§ WORK REQUIRED:
Find the line with "Task: Click the FC Zwolle team name" in the entries below, then reproduce it and every line after it down to and including the line with "Task: Open the 工作台 sidebar item", exactly.

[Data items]
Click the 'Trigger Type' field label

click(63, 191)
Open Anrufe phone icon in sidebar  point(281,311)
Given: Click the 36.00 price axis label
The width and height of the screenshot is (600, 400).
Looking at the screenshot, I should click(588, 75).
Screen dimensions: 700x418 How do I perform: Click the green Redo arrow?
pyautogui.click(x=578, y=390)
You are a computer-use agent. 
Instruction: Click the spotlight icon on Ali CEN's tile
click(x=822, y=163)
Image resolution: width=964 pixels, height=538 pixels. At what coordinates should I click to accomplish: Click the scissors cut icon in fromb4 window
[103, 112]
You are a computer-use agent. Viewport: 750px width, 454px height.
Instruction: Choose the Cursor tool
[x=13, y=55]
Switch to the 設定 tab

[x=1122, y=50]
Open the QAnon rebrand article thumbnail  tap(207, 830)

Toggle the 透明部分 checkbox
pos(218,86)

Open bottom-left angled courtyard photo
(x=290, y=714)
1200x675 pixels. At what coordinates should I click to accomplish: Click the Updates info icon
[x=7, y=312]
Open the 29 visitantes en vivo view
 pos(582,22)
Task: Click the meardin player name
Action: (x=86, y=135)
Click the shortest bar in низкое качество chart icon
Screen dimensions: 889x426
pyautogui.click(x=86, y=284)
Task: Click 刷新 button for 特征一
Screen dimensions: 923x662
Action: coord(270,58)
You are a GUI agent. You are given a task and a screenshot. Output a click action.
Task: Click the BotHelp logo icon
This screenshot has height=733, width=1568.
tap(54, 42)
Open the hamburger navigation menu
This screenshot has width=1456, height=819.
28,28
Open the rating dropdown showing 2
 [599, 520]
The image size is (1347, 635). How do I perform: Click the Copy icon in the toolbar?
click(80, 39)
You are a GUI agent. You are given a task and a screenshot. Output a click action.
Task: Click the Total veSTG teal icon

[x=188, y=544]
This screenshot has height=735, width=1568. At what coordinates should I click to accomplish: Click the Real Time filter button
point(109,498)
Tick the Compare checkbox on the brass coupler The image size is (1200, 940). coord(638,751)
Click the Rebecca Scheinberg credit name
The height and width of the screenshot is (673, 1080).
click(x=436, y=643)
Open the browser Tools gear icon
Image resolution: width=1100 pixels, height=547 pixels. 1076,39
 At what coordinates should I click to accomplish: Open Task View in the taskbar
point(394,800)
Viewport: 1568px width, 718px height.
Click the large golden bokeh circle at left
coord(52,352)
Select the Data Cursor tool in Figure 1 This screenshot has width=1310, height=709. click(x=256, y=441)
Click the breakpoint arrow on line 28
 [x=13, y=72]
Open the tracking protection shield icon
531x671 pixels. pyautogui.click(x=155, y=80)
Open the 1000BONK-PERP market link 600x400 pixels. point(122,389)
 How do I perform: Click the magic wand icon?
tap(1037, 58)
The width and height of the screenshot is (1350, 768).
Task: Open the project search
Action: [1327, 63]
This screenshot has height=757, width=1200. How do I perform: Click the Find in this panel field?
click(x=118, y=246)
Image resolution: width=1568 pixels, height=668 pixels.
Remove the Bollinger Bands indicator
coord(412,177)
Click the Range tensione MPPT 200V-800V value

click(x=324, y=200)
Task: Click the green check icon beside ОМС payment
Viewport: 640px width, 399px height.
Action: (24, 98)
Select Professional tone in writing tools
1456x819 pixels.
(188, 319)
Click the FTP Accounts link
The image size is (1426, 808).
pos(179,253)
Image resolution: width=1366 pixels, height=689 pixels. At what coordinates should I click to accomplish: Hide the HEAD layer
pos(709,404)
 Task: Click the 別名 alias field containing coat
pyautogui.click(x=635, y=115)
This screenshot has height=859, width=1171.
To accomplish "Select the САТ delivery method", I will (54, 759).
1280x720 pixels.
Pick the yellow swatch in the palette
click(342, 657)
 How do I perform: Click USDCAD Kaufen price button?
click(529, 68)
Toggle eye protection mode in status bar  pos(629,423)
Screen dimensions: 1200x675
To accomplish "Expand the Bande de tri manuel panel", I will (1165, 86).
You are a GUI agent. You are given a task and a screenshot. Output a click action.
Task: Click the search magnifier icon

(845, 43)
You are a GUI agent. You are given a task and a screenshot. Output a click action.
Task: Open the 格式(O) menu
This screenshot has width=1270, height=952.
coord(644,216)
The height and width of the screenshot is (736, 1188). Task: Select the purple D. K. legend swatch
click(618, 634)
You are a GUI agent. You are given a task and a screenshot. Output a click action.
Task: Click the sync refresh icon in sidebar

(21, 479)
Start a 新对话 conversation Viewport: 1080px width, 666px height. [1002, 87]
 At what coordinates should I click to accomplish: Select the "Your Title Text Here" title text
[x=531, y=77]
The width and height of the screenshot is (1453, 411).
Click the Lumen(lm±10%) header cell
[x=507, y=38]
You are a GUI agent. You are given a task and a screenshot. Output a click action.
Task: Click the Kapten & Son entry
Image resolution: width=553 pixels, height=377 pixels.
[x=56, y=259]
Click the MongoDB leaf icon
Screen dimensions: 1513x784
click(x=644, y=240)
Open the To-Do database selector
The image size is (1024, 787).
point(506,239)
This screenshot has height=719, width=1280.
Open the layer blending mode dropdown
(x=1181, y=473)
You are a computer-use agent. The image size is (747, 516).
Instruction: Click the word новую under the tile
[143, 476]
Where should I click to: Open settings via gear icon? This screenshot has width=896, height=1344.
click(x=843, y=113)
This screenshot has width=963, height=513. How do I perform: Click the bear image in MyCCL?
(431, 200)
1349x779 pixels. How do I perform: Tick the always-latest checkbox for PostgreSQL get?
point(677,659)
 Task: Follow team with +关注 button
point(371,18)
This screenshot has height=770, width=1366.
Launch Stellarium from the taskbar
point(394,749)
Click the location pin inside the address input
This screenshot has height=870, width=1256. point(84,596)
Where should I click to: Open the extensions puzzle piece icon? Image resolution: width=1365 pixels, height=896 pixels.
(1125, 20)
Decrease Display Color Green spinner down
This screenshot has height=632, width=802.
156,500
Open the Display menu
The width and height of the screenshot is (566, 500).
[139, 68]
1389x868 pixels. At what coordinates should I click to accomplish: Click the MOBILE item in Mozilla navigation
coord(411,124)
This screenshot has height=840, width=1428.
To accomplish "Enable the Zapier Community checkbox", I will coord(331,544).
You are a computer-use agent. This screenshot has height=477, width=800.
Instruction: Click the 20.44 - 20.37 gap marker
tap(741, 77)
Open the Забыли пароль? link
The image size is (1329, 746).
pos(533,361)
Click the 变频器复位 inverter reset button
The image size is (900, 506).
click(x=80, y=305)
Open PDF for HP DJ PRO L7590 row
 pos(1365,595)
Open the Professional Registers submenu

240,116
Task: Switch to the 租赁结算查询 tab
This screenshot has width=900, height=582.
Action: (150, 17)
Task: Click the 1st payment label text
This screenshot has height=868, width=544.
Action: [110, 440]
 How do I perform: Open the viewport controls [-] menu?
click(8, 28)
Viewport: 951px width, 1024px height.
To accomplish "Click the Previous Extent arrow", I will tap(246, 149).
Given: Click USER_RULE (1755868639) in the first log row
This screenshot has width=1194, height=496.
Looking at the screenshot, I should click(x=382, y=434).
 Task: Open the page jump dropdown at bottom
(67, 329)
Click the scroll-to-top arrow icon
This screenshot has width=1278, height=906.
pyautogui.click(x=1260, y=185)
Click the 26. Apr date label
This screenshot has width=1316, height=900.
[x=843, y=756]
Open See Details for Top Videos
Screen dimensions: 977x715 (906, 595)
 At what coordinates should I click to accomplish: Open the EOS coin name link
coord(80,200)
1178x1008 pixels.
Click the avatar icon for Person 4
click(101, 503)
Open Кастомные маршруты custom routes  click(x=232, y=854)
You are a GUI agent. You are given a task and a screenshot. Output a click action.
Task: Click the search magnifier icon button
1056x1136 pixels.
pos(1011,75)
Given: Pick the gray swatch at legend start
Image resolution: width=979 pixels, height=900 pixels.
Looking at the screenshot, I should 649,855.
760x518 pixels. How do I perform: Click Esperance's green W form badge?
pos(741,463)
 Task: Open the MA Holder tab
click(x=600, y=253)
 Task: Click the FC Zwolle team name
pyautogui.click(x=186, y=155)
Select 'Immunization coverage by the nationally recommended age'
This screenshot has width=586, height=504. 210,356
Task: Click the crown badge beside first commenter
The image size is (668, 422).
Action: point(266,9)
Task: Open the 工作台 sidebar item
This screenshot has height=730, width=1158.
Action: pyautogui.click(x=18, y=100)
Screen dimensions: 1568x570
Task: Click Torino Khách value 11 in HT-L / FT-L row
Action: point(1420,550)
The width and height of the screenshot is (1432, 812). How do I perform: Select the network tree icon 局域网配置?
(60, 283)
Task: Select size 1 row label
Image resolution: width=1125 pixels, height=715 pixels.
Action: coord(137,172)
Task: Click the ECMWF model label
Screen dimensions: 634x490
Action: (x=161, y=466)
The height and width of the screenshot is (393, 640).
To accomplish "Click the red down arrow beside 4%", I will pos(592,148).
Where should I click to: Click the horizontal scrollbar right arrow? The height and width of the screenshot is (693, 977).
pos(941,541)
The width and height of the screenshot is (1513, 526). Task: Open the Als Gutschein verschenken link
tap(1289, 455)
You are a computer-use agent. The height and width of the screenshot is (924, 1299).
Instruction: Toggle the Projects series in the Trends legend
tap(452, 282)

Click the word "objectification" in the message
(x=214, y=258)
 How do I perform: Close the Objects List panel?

§ SOLUTION FOR THIS TASK:
 Task: Click the FC Zwolle team name
pyautogui.click(x=186, y=155)
Select 'Immunization coverage by the nationally recommended age'
This screenshot has width=586, height=504. 210,356
Task: Click the crown badge beside first commenter
The image size is (668, 422).
Action: point(266,9)
Task: Open the 工作台 sidebar item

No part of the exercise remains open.